A l’occasion de ses 50 ans de jumelage avec Los Angeles, la ville de Bordeaux organise 4 expositions mettant en avant des artistes de la ville californienne et les liens existant avec la scène artistique bordelaise. J’ai visité 3 de ces 4 expositions, la 4ème ne débutant qu’à la fin du mois d’août. Et deux de ces expositions m’intéressaient particulièrement car elles présentent le travail d’artistes Mexicains Américains, ceux qu’on appelle les Chicanos.
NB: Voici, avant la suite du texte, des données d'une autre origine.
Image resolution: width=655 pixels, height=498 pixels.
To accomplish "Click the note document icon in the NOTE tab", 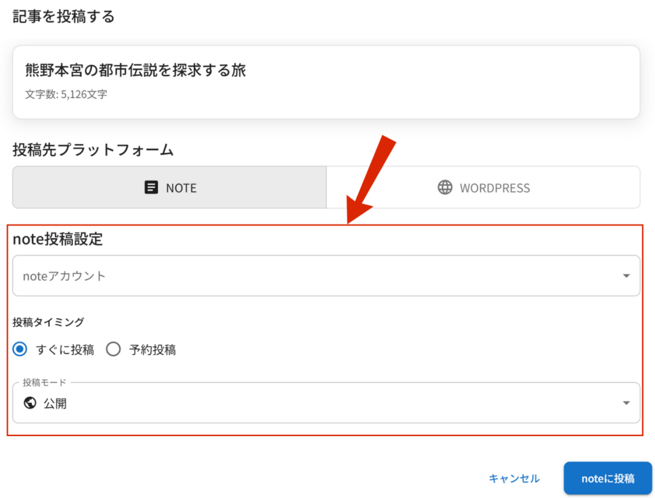I will click(x=151, y=188).
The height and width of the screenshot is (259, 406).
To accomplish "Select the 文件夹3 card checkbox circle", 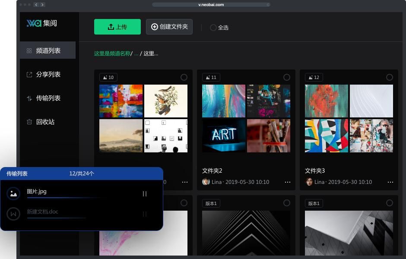I will tap(390, 77).
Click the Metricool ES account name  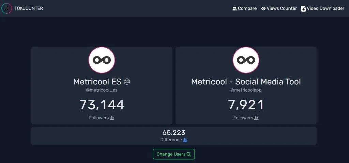click(97, 82)
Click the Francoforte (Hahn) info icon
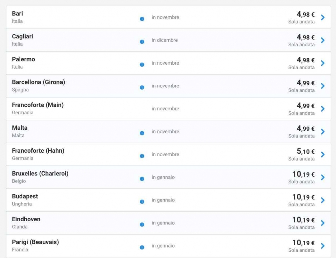This screenshot has width=336, height=258. 142,156
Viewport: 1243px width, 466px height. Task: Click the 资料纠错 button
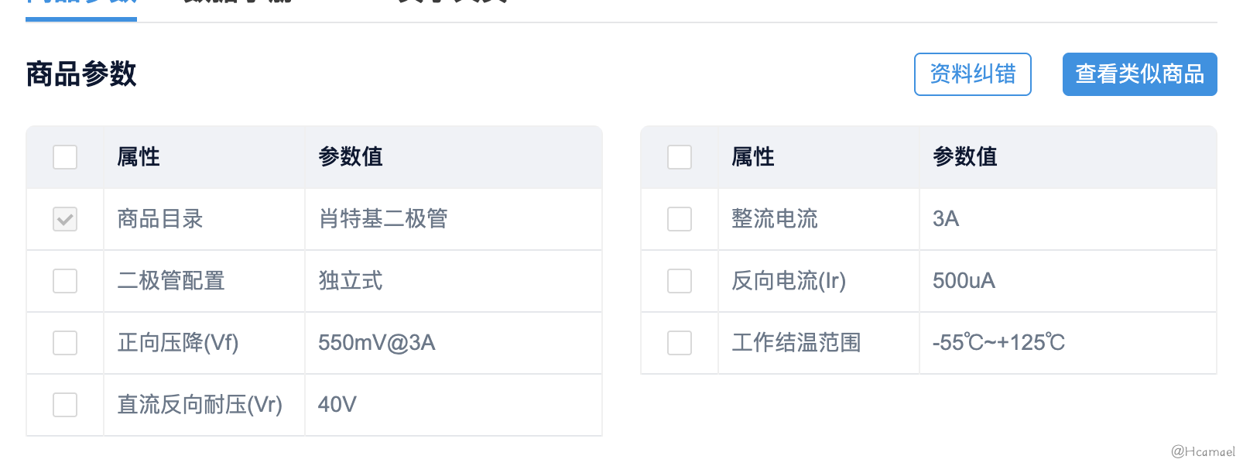(972, 74)
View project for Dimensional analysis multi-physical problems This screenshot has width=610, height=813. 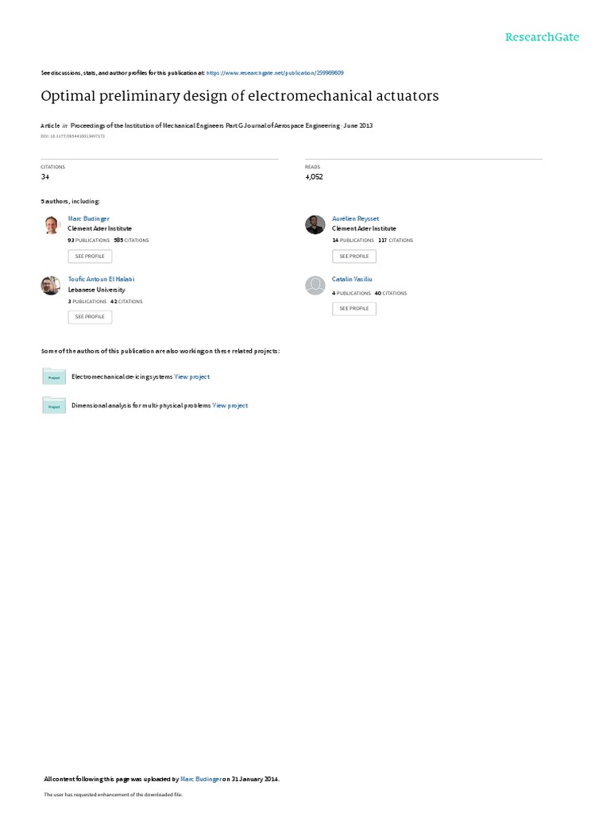pos(230,406)
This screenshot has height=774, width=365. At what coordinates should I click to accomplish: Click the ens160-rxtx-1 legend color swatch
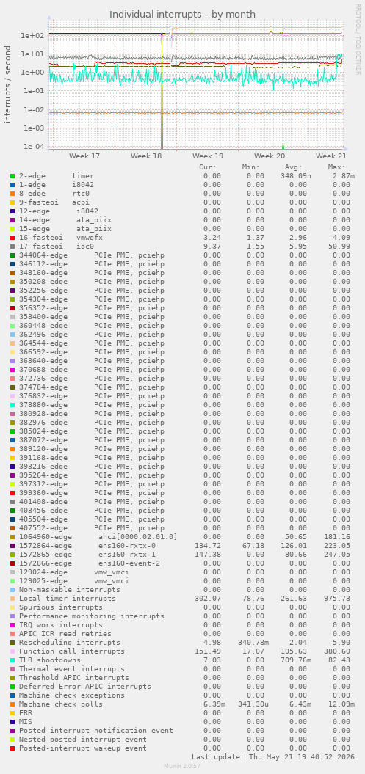12,555
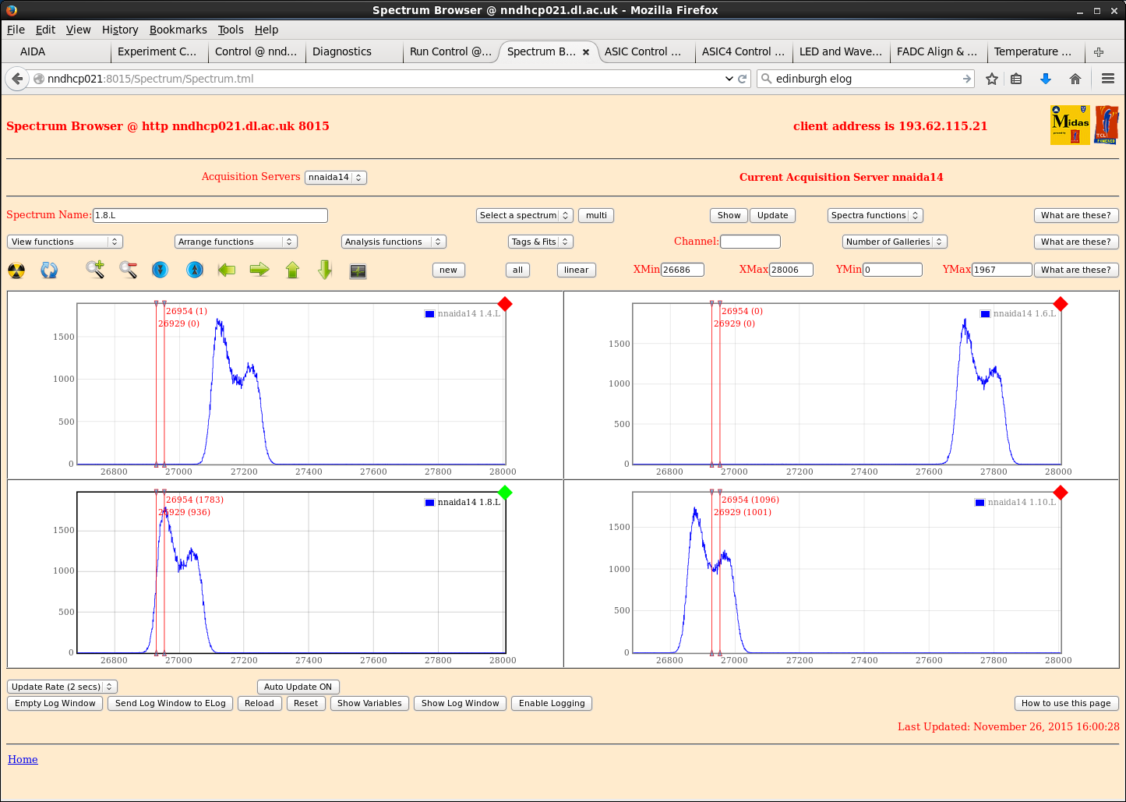This screenshot has height=802, width=1126.
Task: Click green diamond marker on 1.8.L plot
Action: click(505, 492)

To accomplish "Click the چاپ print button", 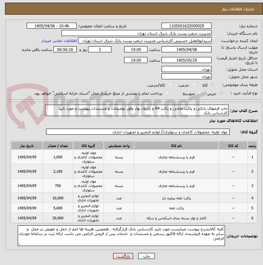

En effet … Il y a 11 ans (en 2003), j’ai passé un mois et demi en Californie, dans le cadre d’une université d’été à Berkeley, près de San Francisco. Cela m’a donné l’occasion de faire de belles excursions en Californie, mais je n’ai pas pu aller à Los Angeles, ce qui reste un gros regret. Il y a 10 ans (en 2004), j’ai passé 6 mois au Mexique dans le cadre d’un stage de fin d’études et j’ai eu l’occasion d’y découvrir à maintes reprises les relations très particulières de détestation cordiale qu’entretiennent les Etats-Unis d’Amérique et ceux du Mexique.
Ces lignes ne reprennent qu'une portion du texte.